Input material:
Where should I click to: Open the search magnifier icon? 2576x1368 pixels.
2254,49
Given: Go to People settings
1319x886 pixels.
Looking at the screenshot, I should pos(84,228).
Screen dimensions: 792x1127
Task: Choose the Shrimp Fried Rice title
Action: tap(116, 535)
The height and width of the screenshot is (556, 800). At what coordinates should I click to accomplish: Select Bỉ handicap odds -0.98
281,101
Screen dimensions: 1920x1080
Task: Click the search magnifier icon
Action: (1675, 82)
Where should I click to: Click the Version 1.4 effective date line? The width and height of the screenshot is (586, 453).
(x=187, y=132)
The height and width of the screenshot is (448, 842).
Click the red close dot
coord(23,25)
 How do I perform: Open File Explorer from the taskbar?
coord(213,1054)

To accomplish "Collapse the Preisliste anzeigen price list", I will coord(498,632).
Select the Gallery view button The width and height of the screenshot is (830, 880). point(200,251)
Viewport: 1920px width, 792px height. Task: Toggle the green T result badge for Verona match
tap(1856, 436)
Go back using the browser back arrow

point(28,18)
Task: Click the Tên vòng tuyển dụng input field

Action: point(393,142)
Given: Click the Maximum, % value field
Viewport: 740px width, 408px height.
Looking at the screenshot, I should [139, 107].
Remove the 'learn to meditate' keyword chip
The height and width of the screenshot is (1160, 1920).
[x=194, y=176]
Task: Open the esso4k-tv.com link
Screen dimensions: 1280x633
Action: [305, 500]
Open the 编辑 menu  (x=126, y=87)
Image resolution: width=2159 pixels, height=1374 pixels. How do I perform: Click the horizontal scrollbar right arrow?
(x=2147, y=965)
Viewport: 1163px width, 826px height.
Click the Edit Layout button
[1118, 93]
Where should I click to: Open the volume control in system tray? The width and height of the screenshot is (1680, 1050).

Set problem:
Quote the items above exactly, from the line with "Go back using the browser back arrow" to the line with "[x=194, y=176]".

Reply to the task:
Go back using the browser back arrow

point(28,18)
Task: Click the Tên vòng tuyển dụng input field

Action: point(393,142)
Given: Click the Maximum, % value field
Viewport: 740px width, 408px height.
Looking at the screenshot, I should [139, 107].
Remove the 'learn to meditate' keyword chip
The height and width of the screenshot is (1160, 1920).
[x=194, y=176]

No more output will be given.